06.09 | Prototype Pollution and Beyond: An Existential, Emerging Threat to the World Wide Web
2023.05.30
演讲者
Yinzhi Cao
头衔职位
Assistant professor in Computer Science at Johns Hopkins University
时间
2023年6月9日(周五)上午10:00-11:00
地点
江湾校区二号交叉学科楼A1010
联系人
杨哲慜,yangzhemin@fudan.edu.cn
演讲简介
Prototype pollution is a relatively-new type of vulnerability specific to prototype-based languages, such as JavaScript, which allows an adversary to pollute a base object’s property, leading to further consequences such as Cross-site Scripting (XSS) and session fixation.
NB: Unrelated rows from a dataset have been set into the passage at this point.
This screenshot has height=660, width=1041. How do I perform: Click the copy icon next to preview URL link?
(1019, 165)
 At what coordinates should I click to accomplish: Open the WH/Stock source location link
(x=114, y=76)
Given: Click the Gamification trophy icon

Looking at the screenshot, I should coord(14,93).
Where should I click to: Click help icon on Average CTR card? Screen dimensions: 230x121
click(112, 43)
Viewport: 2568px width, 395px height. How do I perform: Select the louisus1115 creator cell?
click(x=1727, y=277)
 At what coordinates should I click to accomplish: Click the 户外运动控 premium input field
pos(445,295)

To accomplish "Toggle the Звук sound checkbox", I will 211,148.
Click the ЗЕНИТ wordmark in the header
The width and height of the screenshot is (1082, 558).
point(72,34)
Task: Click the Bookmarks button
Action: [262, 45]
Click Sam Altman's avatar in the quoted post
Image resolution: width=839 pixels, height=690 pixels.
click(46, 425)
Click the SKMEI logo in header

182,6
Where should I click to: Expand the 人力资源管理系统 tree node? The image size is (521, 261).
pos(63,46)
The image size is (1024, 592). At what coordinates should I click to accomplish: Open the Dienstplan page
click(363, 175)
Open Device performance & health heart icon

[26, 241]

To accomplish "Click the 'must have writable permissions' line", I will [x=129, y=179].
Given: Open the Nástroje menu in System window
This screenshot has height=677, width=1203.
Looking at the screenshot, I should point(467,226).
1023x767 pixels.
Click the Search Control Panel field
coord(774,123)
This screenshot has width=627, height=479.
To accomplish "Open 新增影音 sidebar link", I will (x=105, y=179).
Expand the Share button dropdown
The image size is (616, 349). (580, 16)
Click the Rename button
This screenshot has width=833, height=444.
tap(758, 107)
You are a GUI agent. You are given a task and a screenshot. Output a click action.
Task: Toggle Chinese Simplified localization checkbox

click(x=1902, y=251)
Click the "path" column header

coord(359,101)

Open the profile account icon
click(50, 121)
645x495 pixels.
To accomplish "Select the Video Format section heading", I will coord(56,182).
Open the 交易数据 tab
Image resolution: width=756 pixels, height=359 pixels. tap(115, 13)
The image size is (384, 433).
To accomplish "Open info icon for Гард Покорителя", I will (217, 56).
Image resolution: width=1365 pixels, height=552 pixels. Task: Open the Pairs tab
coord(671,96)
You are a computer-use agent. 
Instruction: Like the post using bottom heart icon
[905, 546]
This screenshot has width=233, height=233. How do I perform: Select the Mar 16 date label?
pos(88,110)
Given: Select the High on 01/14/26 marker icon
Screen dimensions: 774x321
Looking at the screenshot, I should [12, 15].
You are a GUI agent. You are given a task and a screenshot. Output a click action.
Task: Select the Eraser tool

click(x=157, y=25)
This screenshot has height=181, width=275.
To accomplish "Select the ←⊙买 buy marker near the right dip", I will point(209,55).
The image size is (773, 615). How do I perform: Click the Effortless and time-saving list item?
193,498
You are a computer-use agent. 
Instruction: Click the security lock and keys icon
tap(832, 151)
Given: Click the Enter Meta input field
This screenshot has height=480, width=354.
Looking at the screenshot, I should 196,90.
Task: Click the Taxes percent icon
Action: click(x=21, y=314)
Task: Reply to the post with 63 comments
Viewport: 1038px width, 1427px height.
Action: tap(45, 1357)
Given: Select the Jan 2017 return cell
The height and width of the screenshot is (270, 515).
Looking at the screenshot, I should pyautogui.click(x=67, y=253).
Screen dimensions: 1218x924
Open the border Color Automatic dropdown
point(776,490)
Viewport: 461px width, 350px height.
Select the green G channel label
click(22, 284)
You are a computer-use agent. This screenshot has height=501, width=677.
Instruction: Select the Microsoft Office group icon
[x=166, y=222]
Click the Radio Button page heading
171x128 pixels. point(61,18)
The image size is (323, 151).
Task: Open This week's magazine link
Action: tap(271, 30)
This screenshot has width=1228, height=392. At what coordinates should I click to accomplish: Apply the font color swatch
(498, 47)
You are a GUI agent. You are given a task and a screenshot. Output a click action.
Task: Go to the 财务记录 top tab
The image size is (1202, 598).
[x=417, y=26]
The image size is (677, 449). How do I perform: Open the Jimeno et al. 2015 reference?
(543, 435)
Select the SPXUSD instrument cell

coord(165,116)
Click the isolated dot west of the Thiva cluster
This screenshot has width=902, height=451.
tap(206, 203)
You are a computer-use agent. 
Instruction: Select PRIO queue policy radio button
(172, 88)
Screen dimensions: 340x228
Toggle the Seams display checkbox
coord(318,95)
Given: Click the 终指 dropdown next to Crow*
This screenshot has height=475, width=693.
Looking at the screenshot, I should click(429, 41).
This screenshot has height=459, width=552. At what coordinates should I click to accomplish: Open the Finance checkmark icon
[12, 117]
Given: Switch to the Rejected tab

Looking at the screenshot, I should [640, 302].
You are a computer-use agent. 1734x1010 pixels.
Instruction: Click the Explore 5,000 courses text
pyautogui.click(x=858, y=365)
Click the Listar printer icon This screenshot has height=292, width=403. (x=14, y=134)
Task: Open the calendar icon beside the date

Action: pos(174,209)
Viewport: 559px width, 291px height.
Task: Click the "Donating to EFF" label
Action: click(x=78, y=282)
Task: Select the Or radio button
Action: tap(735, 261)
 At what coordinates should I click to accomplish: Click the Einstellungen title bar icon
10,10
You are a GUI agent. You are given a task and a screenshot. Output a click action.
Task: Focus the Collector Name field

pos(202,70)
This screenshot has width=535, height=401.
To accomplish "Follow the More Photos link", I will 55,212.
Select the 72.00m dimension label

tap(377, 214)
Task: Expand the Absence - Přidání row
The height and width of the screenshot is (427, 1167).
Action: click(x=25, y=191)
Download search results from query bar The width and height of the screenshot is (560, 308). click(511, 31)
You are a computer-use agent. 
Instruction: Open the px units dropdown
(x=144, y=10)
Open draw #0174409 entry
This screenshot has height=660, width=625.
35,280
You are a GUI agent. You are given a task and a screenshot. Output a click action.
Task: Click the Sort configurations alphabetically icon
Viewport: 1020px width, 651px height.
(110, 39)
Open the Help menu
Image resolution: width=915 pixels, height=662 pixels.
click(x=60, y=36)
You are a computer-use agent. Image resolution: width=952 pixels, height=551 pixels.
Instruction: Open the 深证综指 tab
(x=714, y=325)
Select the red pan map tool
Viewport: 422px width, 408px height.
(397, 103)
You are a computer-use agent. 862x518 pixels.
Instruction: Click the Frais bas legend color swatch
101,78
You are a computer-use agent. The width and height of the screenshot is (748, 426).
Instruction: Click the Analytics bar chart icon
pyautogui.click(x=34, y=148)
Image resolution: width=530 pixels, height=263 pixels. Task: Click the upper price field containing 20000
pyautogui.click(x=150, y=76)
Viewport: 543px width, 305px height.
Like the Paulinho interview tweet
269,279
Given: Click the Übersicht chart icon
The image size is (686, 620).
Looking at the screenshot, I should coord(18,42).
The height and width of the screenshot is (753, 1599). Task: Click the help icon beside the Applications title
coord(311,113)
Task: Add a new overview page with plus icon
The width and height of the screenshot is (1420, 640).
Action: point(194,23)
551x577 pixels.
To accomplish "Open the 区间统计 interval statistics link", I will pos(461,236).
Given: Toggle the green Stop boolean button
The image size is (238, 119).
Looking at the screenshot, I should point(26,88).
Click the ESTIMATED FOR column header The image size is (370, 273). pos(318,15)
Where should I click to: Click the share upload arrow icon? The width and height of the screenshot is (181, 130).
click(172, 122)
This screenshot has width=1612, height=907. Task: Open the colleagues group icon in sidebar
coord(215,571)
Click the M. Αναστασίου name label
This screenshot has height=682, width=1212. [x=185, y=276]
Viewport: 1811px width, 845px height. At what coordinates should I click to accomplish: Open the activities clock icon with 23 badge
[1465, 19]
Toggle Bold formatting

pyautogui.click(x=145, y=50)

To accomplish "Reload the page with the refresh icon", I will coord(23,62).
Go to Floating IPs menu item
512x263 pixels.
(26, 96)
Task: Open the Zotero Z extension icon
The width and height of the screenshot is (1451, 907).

In this talk, I am presenting our research works in the past five years, which detect and exploit not only prototype pollution vulnerabilities but also other related JavaScript vulnerabilities across server- and client-side applications. I will start from our ESEC/FSE’2021 paper, which is flow- and context-sensitive JavaScript static analysis with hybrid branch-sensitivity and points-to information to generate a novel graph structure, called Object Property Graph (OPG), using abstract interpretation. Then, I will present our improved graph, called Object Dependence Graph (USENIX’2022), in detecting a wide range of JavaScript vulnerabilities and our dynamic analysis (NDSS’2022) in exploiting prototype pollution vulnerabilities in real-world websites. Lastly, I will introduce our recent progress (IEEE S&P’2023 and CCS’2023) in scaling JavaScript abstract interpretation. Our JavaScript works discovered over 450 Node.js vulnerabilities with 102 CVE identifiers, 2,738 vulnerable websites, and 43 vulnerable browser extensions in total over the years.
关于讲者
Dr. Yinzhi Cao is an assistant professor in Computer Science at Johns Hopkins University. His research mainly focuses on the security and privacy of the Web, smartphones, and machine learning using program analysis techniques. His past work was widely featured by over 30 media outlets, such as NSF Science Now (Episode 38), CCTV News, IEEE Spectrum, Yahoo! News, and ScienceDaily. He received three distinguished paper awards at USENIX Security'2021, SOSP’17, and IEEE CNS’15 respectively, and one best paper nomination at CCS’20. He is a recipient of the DARPA Young Faculty Award (YFA) 2022, the Amazon Research Award 2021 and 2017, and NSF CAREER Award 2021.